**Exercise directions**
Change "clipboard" to "copy" in the entries starting with the line with "Click the word" and going on through the line with "Click the Paste", with everything else unchanged. Give back only those lines, and leave the pictures out.

**Data in this exercise**
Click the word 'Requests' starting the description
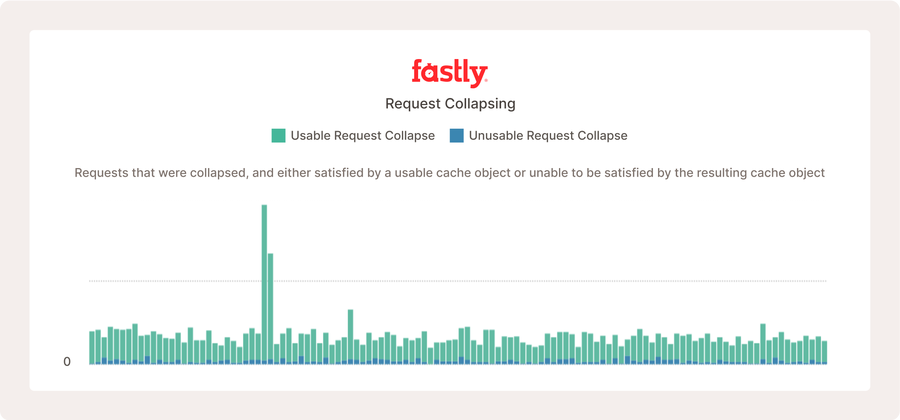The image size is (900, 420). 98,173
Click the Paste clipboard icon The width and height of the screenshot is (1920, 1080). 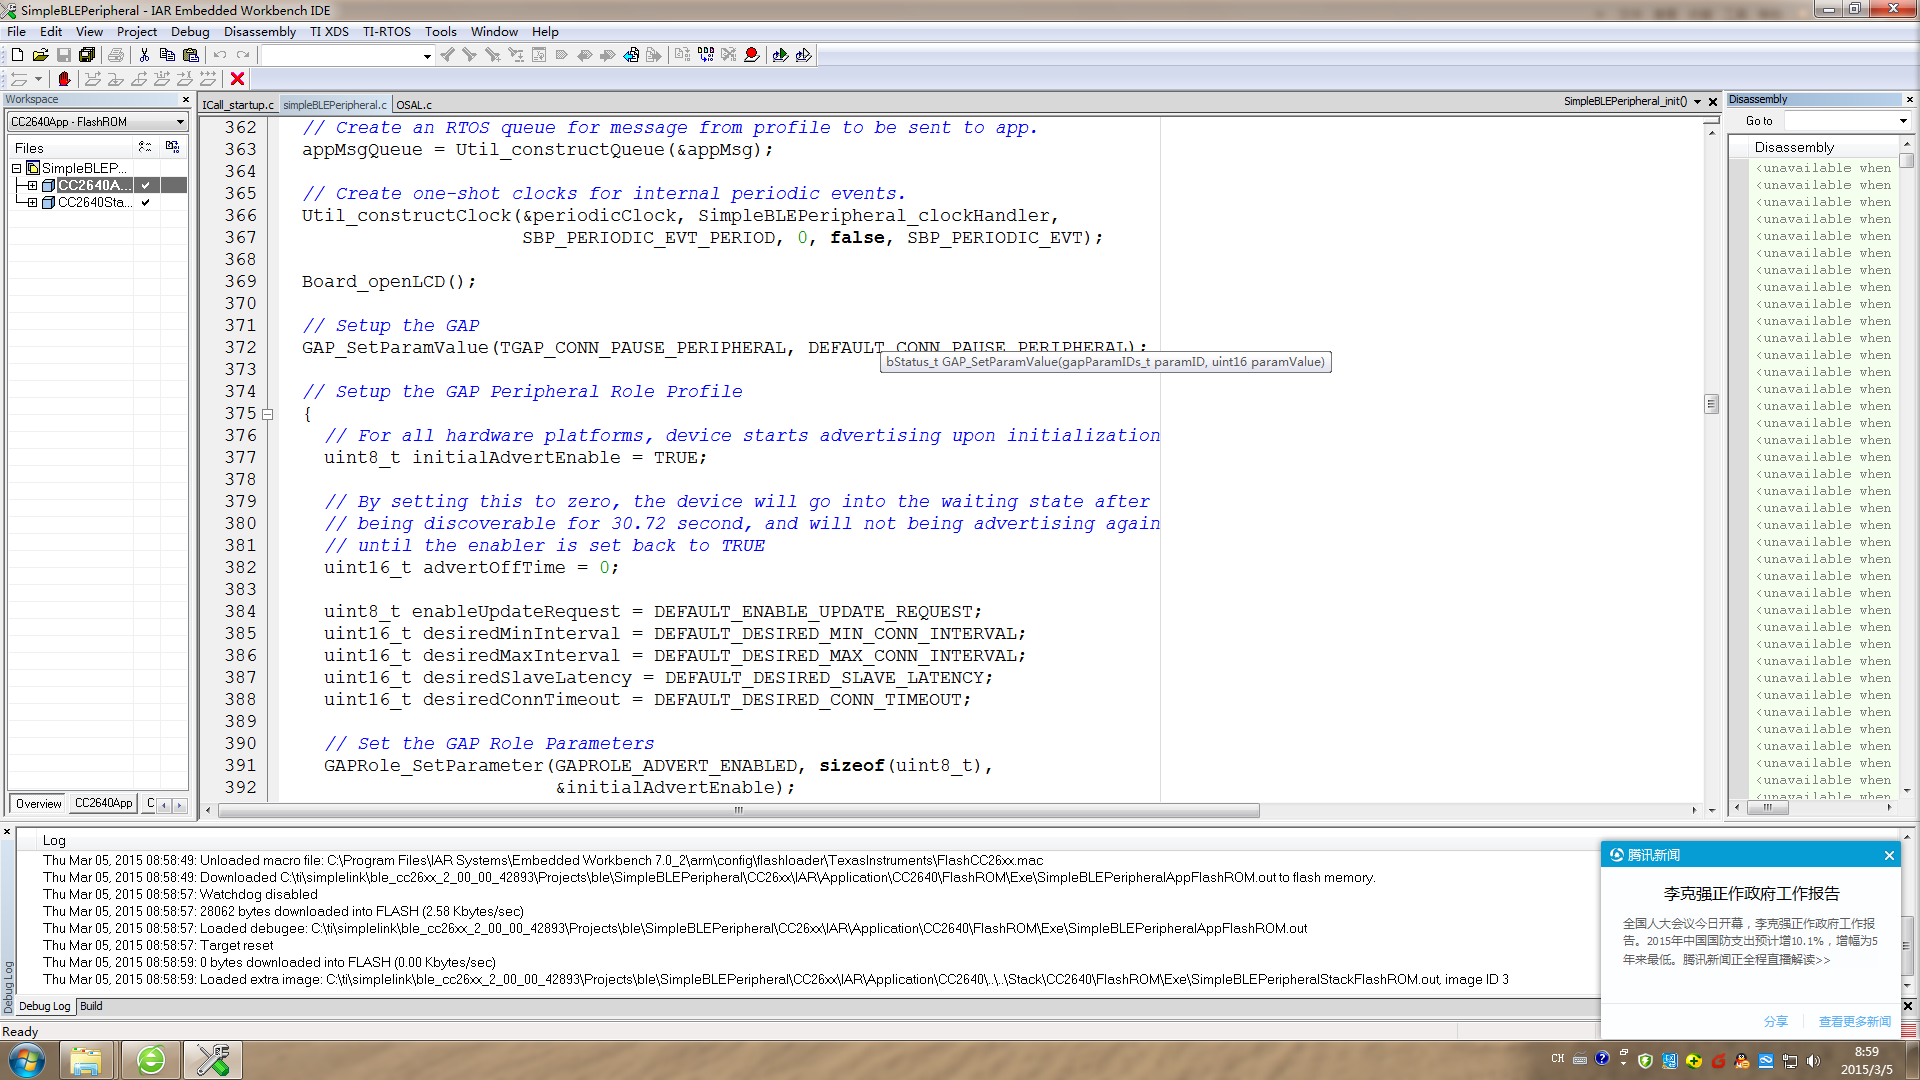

* * *

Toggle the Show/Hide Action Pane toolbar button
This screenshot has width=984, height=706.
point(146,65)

**Solution to the exercise**
Click the word 'Requests' starting the description
The image size is (900, 420). 98,173
Click the Paste copy icon The width and height of the screenshot is (1920, 1080). 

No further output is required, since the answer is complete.